- _INSTRUCTIONS TO FOLLOW_
If a line of the material contains "Given", copy it.
─── RECORDS SHOWN ───
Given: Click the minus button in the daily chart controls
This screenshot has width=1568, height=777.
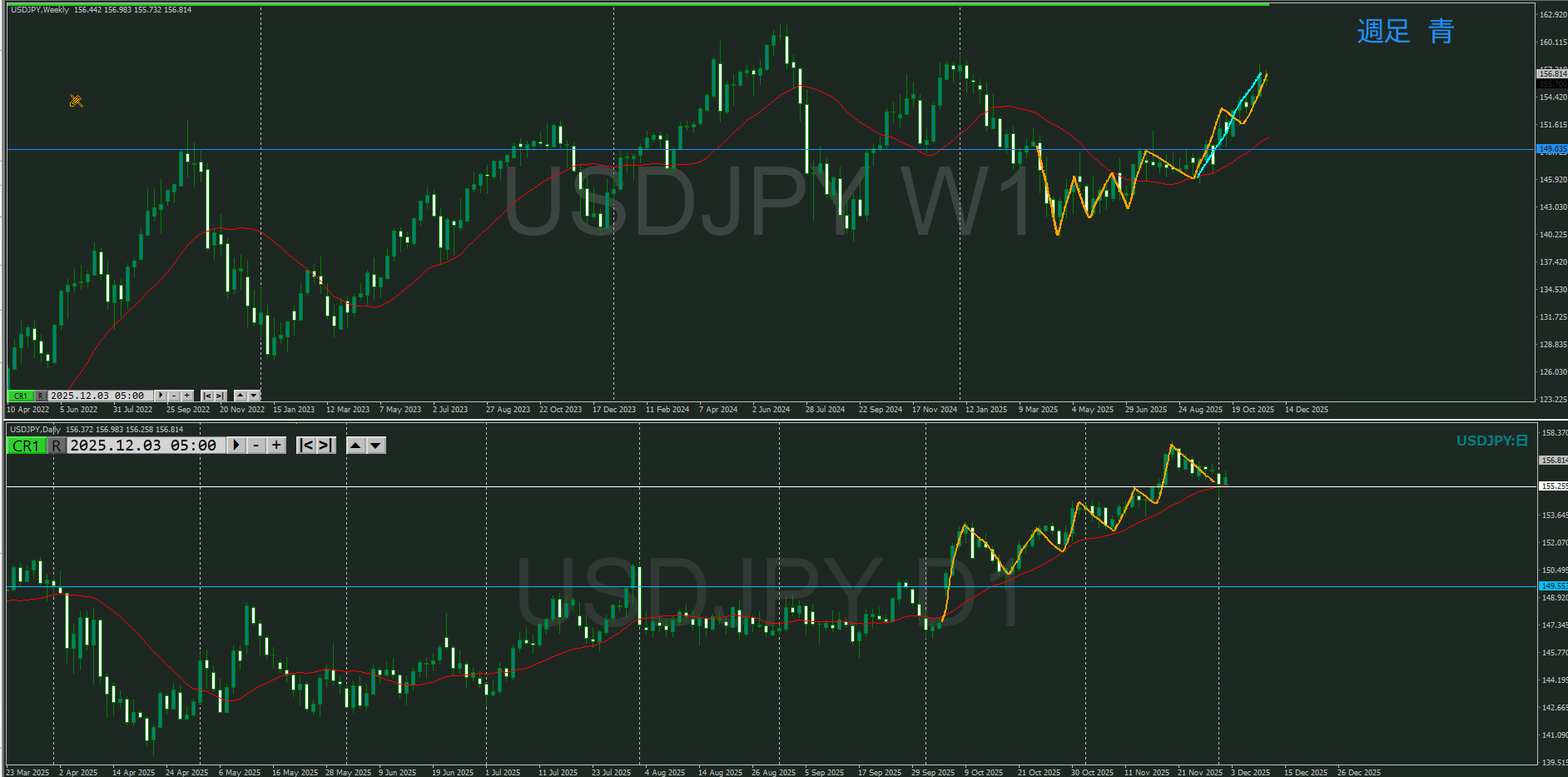Looking at the screenshot, I should click(x=256, y=446).
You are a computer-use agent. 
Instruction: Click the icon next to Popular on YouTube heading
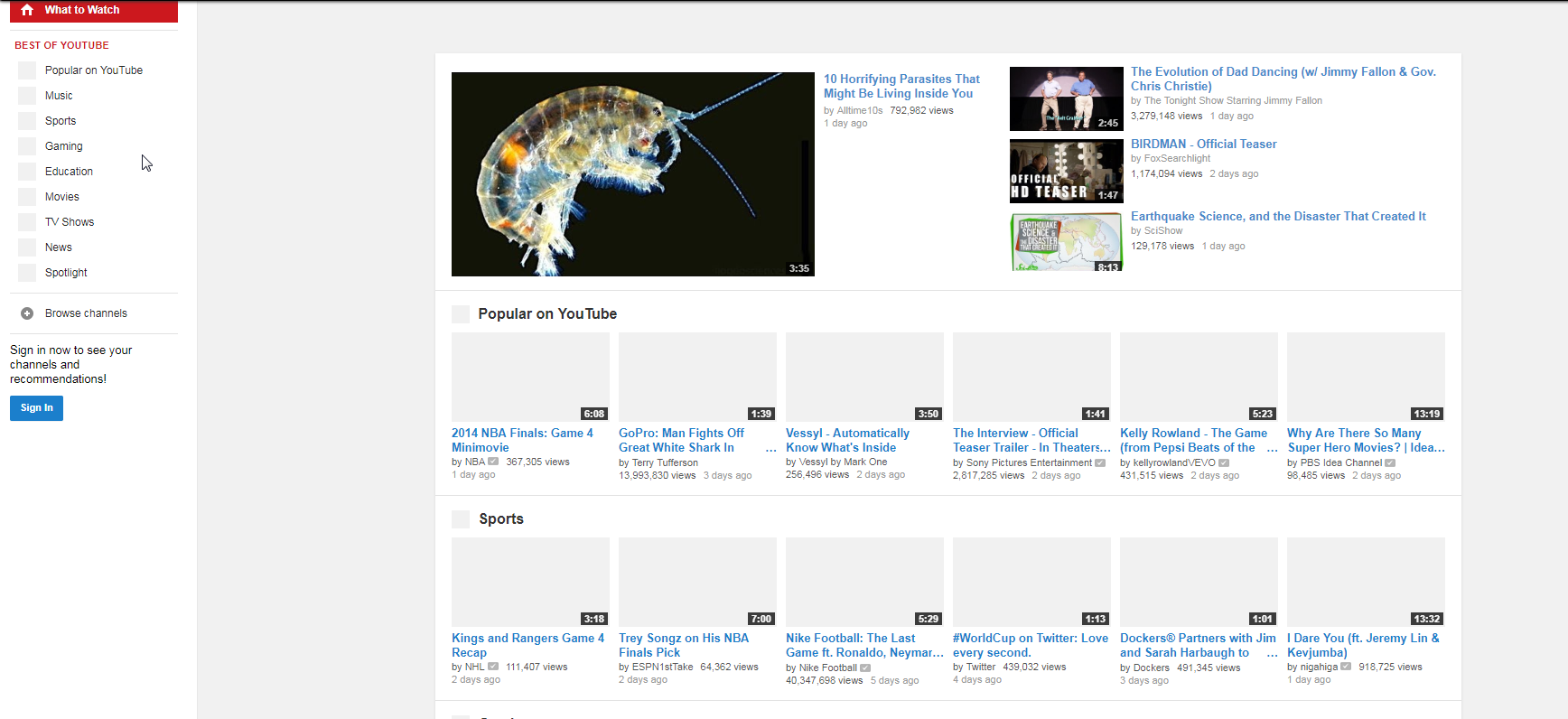coord(461,314)
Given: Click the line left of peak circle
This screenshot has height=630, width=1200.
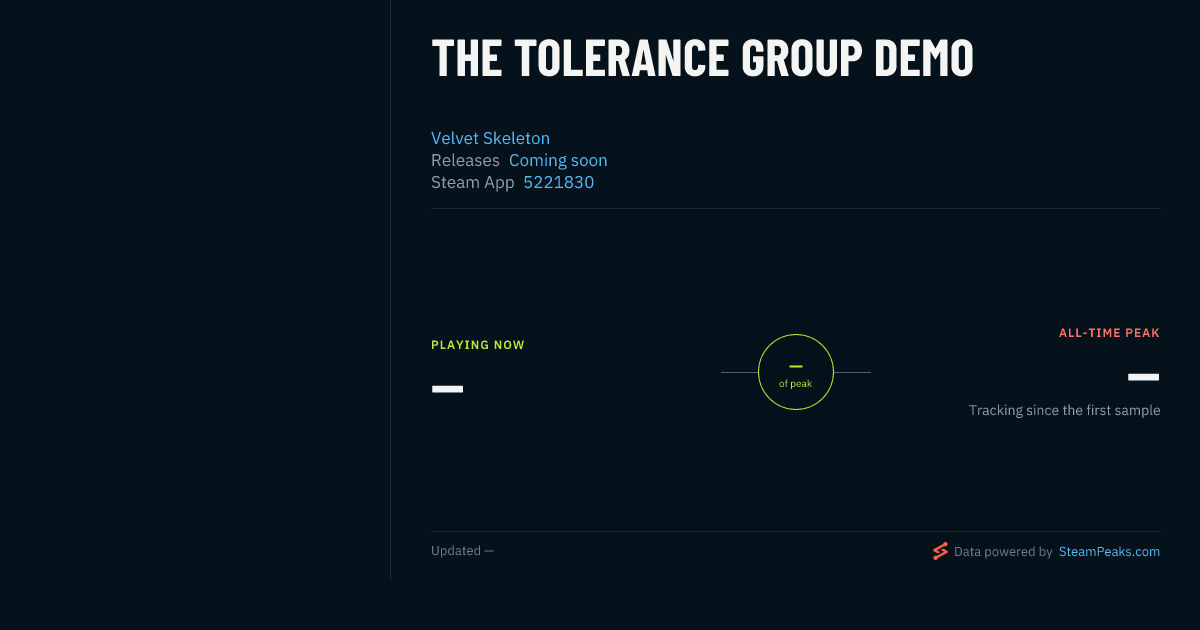Looking at the screenshot, I should (x=739, y=372).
───
- _WRITTEN ANSWER_
Given: Click the minus button in the daily chart controls
Given: Click the line left of peak circle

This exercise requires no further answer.